◆ TAREAS ◆
1) En la reseña sobre los tebeos de Bruguera, ¿de qué exposición hace este libro las veces de catálogo?
2) Prosigue la reseña sobre los tebeos de Bruguera a partir de su última frase.

◆ TEXTO DE LECTURA ◆
──────────────────────────────
Cuando los cómics se llamaban tebeos

Antoni Guiral

28 abril, 2005 02:00

El jueves ediciones. Barcelona, 2005. 360 páginas, 29 euros

Es un primer acierto que El Jueves haya acogido esta obra, dado que sin lugar a dudas son algunos de los dibujantes más jóvenes de esa publicación semanal los que, con la conveniente puesta al día, mejor han recogido la herencia que aquellos esforzados dibujantes de humor de Bruguera fueron atesorando a lo largo de varias décadas en algunos de los más importantes tebeos con que este país ha contado.

Y, cuando digo esto, estoy pensando en nombres como Manel, Monteys, ágreda, Vergara o Velarde, por ejemplo. Y es un segundo acierto que la autoría de este libro, que viene a hacer las veces del catálogo que nunca existió en la exposición Factoría de humor Bruguera del CCCB de Barcelona, corresponda a Antoni Guiral, que ha sido guionista, teórico y editor, con lo que se evita esa actitud cuasi de entomólogos con que algunos estudiosos se acercan al mundo de la historieta, manejando la información con la misma frialdad con que los forenses llevan sus intervenciones a cabo.
──────────────────────────────
Registros de localización de elementos en pantalla
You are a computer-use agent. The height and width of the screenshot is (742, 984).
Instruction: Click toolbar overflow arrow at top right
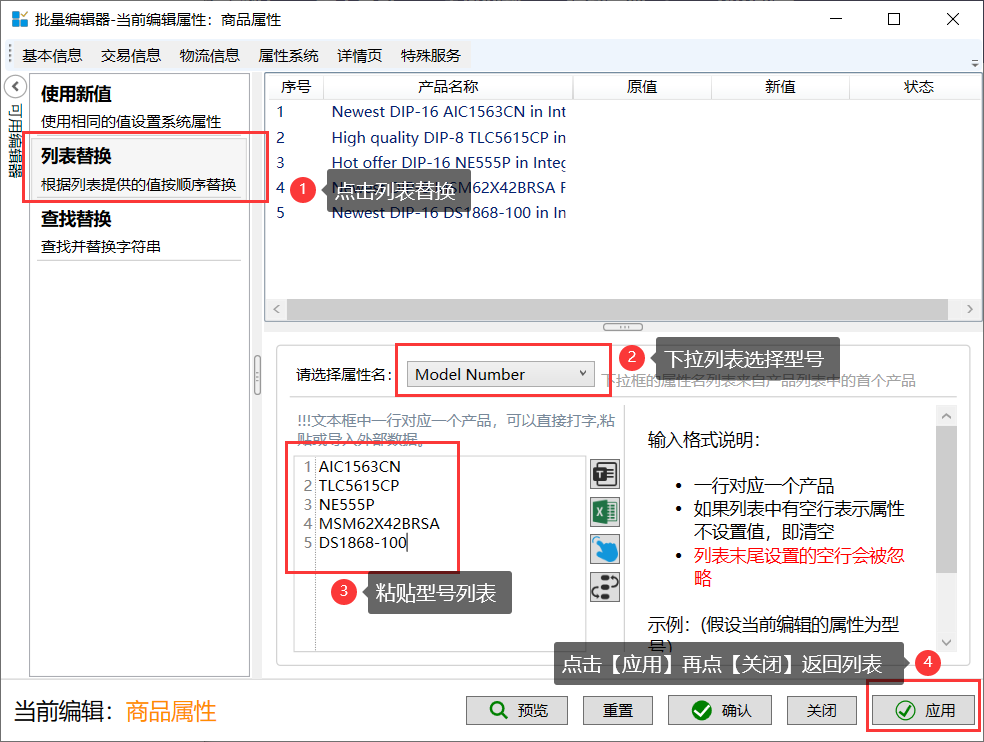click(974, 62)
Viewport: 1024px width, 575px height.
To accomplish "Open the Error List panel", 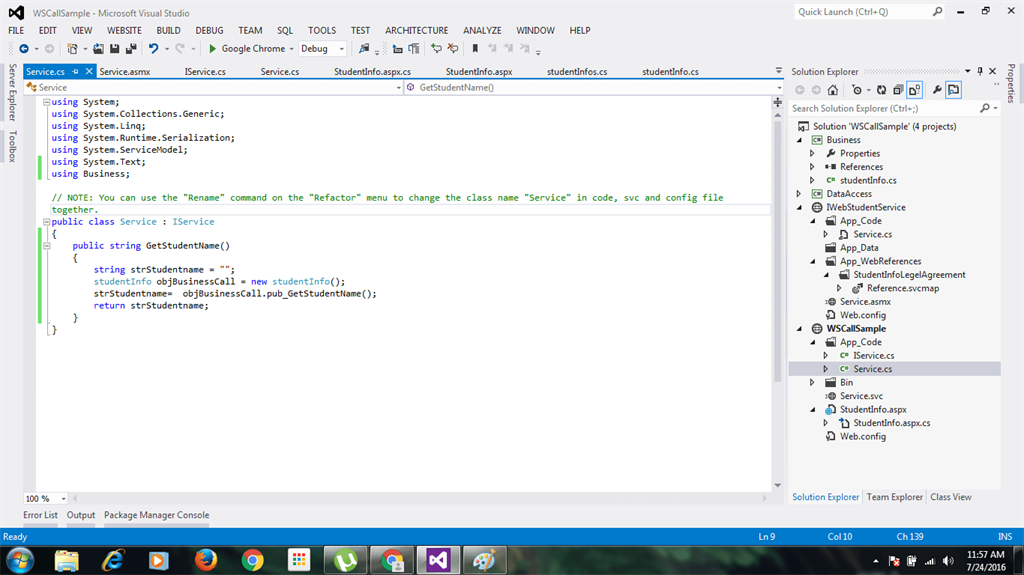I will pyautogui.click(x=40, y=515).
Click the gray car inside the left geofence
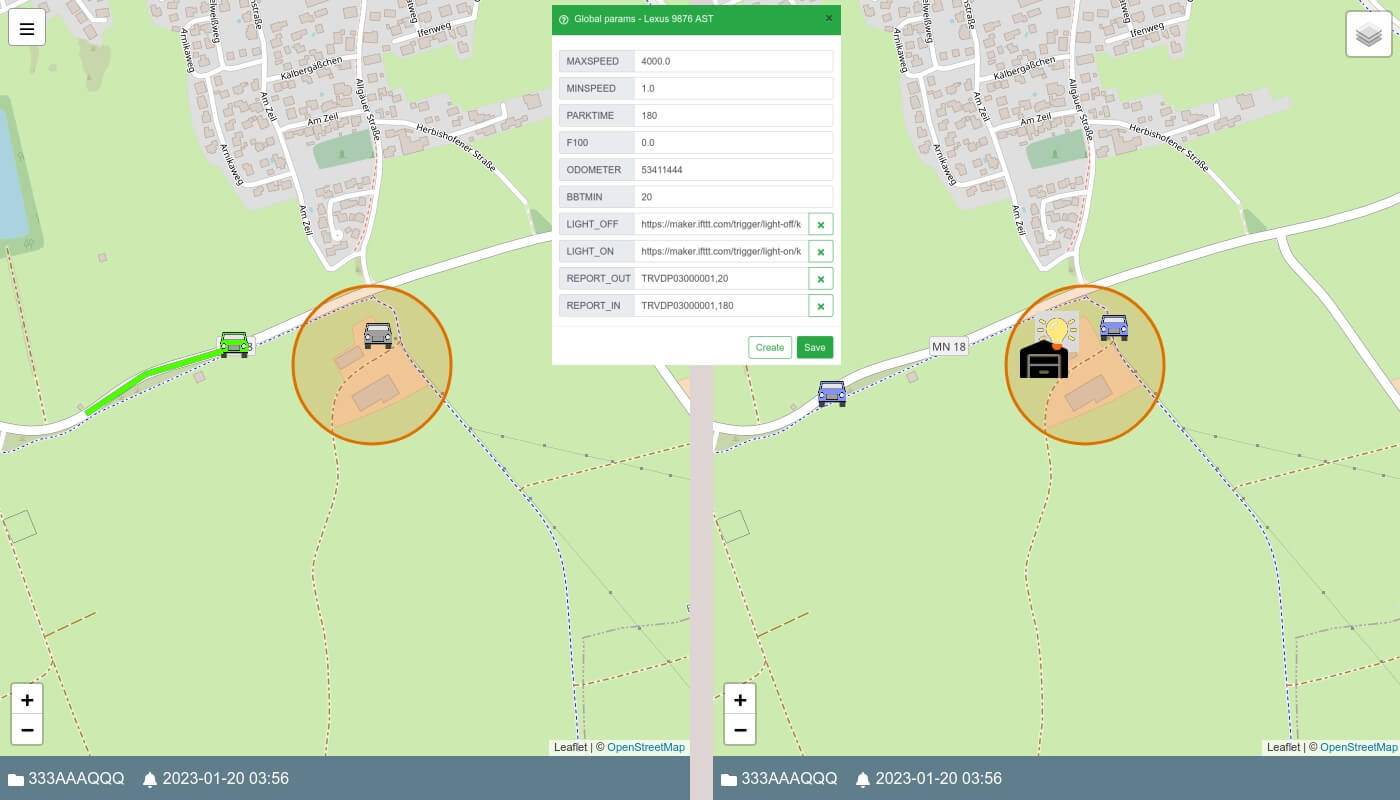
──────────────────────────────
◆ RESPUESTAS ◆
1) De la exposición Factoría de humor Bruguera del CCCB de Barcelona.

2)
Estamos, pues, ante un libro apasionado, bien documentado y mejor escrito, en el que el autor se ha puesto unos límites para la investigación: 1945, que es cuando comienza una clara apuesta editorial por la historieta, sustentada en el convencimiento que un notable redactor jefe, Rafael González, tuvo de sus posibilidades en aquel momento histórico concreto y en el respaldo de un gran plantel de autores de diversas generaciones, y 1963, año en que el ministerio de Manuel Fraga fija su atención en las publicaciones infantiles e insta a la elaboración de una severa legislación que estrangulará la casi nula libertad de que en algunos momentos se había gozado. Si bien yo creo, y el propio Guiral así lo apunta también en su trabajo, que el derrotero de expansión descontrolada que el grupo había tomado y, como efecto del mismo, la situación profesional de los autores hacía tiempo que venían mostrando signos evidentes de agotamiento.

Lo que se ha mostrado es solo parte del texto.